Vendemmia 2026: la sfida della precisione in vigna

Cinque cantine tra Alto Adige, Toscana e Albania raccontano un anticipo record e la sfida di leggere il vigneto giorno per giorno

Acini più piccoli, zuccheri che esplodono e finestre di raccolta che si chiudono in pochi giorni: è questo il ritratto della vendemmia 2026, iniziata in anticipo in diverse zone d’Italia e non solo. A raccontarla sono cinque cantine tra Alto Adige, Toscana e Albania, che condividono un problema comune, un’annata calda e precoce, e risposte diverse, tutte affidate all’osservazione quotidiana del vigneto.

Toscana, si parte da Castelnuovo Berardenga

A Vallepicciola, nel Chianti Classico, la raccolta è partita a inizio agosto. È la prima vendemmia per Gaia Cinnirella, da poco enologa della cantina di Castelnuovo Berardenga, che descrive un avvio positivo: i primi mosti assaggiati in cantina lasciano intravedere un buon legame tra il carattere dei vigneti e i vini che ne usciranno. Sui risultati finali, però, è ancora presto per dare giudizi.

In Alto Adige la vite ha accelerato

Da Nals Margreid la vendemmia partirà nei prossimi giorni con le varietà più precoci: Pinot Grigio, Chardonnay e Sauvignon. Le temperature sopra la media hanno spinto lo sviluppo della vite, ma hanno anche ridotto la dimensione degli acini, un segnale che secondo l’enologo Harald Schraffl porterà a una produzione inferiore alla media. Per questo la cantina ha scelto di non sfogliare la zona dei grappoli, lasciando che le foglie proteggano l’uva dal sole e riducano il rischio di scottature.

Un momento della vendemmia
Un momento della vendemmia

Anche l’Abbazia di Novacella anticipa i tempi. Il direttore Werner Waldboth fa sapere che le prime uve di Sauvignon saranno raccolte il 24 agosto al Marklhof, seguite a stretto giro dal Pinot Nero; in Valle Isarco la vendemmia partirà invece attorno al 7 settembre. Qualità e quantità dei vigneti sembrano in linea con l’anno scorso, ma la vera incognita resta il momento esatto della raccolta per ogni varietà, per bilanciare zuccheri e acidità.
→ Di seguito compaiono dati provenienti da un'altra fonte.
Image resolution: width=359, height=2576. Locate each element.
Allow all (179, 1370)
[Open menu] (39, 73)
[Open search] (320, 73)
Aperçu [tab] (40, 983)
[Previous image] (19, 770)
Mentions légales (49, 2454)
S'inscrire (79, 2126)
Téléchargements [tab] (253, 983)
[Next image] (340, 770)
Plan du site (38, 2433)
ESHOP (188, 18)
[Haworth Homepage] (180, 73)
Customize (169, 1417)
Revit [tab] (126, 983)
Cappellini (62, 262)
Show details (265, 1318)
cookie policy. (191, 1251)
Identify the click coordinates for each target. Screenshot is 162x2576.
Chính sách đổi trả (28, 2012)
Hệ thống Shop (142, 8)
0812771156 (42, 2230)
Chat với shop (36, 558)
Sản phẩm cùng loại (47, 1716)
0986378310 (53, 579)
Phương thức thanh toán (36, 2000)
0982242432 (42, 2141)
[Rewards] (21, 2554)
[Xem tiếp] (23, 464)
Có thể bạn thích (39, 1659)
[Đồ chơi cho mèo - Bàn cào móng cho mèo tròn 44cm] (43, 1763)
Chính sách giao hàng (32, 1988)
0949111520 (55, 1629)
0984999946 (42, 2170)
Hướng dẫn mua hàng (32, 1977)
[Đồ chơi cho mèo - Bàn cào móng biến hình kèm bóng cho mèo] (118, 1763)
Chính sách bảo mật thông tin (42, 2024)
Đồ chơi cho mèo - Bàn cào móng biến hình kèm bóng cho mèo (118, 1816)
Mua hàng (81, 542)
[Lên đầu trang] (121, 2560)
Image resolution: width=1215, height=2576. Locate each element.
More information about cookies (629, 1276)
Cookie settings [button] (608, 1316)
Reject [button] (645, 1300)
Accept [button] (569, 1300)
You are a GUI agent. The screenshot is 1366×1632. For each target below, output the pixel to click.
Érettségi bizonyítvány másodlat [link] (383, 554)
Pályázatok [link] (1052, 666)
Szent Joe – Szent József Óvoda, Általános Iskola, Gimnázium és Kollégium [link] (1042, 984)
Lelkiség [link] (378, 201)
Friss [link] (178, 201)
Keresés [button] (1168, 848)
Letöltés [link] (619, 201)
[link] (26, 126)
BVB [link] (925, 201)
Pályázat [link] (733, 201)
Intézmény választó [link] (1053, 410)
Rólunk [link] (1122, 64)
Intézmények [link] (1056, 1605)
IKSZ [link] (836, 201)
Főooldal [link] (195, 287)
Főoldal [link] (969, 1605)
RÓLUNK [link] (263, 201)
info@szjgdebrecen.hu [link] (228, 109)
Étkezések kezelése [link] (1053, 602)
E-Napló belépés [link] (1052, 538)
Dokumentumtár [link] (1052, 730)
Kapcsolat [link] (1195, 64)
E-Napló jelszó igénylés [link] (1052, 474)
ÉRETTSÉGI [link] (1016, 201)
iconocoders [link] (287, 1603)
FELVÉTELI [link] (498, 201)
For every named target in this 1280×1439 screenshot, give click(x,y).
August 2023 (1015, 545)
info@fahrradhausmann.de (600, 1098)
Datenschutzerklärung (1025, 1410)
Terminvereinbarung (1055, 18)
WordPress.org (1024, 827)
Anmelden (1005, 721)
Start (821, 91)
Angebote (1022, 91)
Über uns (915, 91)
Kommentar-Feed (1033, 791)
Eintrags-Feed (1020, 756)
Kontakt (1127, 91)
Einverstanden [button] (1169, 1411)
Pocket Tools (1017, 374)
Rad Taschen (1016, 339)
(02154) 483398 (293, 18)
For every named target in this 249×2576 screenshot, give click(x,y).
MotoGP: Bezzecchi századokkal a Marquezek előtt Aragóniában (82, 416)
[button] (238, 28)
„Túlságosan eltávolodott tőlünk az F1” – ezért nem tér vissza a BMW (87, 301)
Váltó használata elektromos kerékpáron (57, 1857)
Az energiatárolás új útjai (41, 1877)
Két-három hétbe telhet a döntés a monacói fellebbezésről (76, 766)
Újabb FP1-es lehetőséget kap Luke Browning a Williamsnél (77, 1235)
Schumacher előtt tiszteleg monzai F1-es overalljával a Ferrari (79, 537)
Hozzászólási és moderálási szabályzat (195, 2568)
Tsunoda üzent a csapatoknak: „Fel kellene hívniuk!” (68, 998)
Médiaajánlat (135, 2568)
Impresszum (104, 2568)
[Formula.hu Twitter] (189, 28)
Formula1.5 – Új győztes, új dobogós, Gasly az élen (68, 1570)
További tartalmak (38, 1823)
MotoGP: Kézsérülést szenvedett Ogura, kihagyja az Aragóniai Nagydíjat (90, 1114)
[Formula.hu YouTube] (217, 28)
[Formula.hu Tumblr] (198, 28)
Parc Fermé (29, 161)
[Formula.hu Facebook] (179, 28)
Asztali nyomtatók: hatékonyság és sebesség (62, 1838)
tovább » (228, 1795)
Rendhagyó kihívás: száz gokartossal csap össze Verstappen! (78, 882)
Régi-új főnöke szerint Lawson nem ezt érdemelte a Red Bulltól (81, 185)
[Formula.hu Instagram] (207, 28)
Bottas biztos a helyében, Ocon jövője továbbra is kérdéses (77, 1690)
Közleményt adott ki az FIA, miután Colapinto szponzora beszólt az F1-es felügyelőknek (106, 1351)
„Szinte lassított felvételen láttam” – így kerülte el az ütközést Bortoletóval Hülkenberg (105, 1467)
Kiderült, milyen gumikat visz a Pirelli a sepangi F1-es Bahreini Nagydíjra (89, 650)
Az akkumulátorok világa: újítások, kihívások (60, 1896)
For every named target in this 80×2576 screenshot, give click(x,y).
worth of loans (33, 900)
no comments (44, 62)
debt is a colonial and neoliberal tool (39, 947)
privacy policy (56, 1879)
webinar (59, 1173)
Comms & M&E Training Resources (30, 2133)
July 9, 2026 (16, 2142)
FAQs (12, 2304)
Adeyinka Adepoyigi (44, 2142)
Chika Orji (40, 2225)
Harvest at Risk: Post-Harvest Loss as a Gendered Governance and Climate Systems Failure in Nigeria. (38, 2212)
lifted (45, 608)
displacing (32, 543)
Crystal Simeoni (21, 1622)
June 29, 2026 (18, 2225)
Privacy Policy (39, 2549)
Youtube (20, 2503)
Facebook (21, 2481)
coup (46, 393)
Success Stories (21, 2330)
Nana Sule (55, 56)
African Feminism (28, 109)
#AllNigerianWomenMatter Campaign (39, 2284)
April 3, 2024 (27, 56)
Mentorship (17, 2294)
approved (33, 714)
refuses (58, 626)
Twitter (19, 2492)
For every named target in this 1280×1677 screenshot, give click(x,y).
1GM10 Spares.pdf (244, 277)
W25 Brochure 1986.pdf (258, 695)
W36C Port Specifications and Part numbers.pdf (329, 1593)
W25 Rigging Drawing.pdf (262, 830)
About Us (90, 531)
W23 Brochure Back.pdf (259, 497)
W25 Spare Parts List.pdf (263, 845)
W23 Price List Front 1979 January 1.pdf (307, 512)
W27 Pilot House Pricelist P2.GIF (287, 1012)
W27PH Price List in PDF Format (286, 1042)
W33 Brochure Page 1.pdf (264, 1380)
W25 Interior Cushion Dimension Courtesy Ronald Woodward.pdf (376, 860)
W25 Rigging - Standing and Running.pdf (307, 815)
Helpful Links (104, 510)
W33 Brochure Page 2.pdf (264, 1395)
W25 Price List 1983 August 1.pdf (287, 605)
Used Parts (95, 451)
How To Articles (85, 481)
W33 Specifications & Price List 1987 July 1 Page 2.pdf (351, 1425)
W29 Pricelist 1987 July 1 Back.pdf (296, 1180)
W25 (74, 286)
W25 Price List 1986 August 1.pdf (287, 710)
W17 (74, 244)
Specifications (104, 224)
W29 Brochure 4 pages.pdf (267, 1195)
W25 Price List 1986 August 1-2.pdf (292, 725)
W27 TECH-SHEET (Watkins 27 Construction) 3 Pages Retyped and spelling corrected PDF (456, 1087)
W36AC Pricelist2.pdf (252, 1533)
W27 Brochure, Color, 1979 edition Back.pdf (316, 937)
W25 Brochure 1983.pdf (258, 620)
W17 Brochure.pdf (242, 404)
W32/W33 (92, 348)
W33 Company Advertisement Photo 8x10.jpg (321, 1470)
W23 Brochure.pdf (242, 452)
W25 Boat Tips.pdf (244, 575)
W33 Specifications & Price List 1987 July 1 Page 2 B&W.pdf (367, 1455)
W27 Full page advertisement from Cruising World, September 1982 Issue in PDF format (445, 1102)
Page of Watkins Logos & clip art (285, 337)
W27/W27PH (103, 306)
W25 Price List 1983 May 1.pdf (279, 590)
San Michele Appiano: meno trattamenti, più equilibrio

Alla Cantina San Michele Appiano l’enologo Jakob Gasser descrive un’annata calda ma senza stress idrico, con una crescita della vite equilibrata grazie al lavoro puntuale dei soci in vigna. La raccolta nelle zone precoci è attesa per fine agosto, con inizio della vendemmia vera e propria intorno al 7 settembre — un anticipo di tre o quattro giorni sul 2025. La produzione dovrebbe restare in linea con la media, sostenuta da diradamento e vendemmia verde.

Un dato colpisce più degli altri: il numero di trattamenti fitosanitari è tra i più bassi degli ultimi anni. Gasser lo lega anche all’inerbimento spontaneo tra i filari, che trattiene nel terreno l’acqua dei temporali e migliora la disponibilità idrica per le viti.

In Albania la raccolta corre con dieci giorni di anticipo

Sui rilievi di Berat, nel sud dell’Albania, la Çobo Winery ha già iniziato a raccogliere il Puls, vitigno autoctono a bacca bianca alla base del metodo classico Shëndeverë. Muharrem Çobo, che gestisce la cantina insieme al fratello Petrit, parla di una vendemmia anticipata di circa dieci giorni rispetto al solito. Cabernet e Merlot hanno risentito di più del caldo, mentre le varietà autoctone Shesh-i-Zi, Puls e Vlosh si presentano in condizioni ottimali. Sul fronte della quantità, la cantina prevede un aumento del 10% rispetto all’anno precedente.

Tra la prima cantina e l’ultima, le date di raccolta si concentrano in una finestra di poco più di due settimane, in cui le cinque cantine devono decidere, varietà per varietà, il momento esatto per vendemmiare.